There is no better reason to start a music blog than to organise the thoughts that come into and then fly out of your head on the bus home after gigs.
So that is my mission statement.
And I’m starting with the most notable extravaganza this weekend (no disrespect to other extravaganzas), Hard Working Class Heroes. Not only is HWCH a chance to see good bands from both home and away play relatively close together long after the festival tents have been sent to storage, it is also an opportunity to pretend we have all been supporting the scene all along.

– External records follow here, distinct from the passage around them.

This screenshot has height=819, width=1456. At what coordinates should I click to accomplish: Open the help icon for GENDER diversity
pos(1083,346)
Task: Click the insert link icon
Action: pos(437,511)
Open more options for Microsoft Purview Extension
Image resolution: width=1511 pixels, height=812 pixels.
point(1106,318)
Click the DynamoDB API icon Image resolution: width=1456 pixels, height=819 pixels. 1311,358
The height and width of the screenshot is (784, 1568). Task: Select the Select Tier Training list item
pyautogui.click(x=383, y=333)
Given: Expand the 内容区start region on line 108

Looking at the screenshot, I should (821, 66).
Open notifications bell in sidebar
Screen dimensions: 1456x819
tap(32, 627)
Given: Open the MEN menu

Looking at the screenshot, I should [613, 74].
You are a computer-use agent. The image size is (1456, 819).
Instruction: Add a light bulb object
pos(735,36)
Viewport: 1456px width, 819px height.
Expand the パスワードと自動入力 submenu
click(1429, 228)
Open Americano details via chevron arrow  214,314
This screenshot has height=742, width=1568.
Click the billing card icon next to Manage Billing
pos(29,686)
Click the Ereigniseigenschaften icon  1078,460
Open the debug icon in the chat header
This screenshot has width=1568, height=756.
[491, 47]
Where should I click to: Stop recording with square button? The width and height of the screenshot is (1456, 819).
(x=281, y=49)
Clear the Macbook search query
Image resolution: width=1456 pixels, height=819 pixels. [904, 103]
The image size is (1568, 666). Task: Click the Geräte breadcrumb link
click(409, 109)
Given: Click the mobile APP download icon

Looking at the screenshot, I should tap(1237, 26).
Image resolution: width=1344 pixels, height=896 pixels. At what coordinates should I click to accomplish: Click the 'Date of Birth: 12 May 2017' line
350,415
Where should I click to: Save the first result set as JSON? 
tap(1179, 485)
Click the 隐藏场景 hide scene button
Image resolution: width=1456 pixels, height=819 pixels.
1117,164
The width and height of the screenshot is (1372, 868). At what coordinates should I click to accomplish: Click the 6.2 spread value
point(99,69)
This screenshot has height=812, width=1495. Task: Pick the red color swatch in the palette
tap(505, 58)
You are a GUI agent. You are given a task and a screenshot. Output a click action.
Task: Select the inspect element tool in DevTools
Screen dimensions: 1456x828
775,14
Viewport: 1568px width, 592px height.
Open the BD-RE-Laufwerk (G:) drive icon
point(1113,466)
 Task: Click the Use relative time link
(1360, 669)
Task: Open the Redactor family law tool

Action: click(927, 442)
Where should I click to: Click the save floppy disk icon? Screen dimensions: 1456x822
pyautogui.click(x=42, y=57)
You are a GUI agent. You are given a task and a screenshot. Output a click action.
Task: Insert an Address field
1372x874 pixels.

So I will admit to begin with that the ratio of Irish bands:touring bands that I’ve seen in the last year has been fairly woeful. My quota of Irish indie has mostly derived from in-stores, support slots and MySpace and I think it’s because while I would love to spend twelve euro to see Ham Sandwich play Whelans, it strikes me as more urgent to spend the twelve euro on Andrew Bird or Animal Collective because they don’t live here and I’d feel more like I was missing out.
The exception are The Immediate, whom we still mourn in these parts, but that’s another story.
So I’m a shit. But anyway, that’s partly why I popped by. I got my mind open for some new music, and got my singing voice and pointing finger out for moral support for the few bands I do follow. It’s only 2/3 done as I write this but I’m having fun. I’d recommend it. Here are some reviews.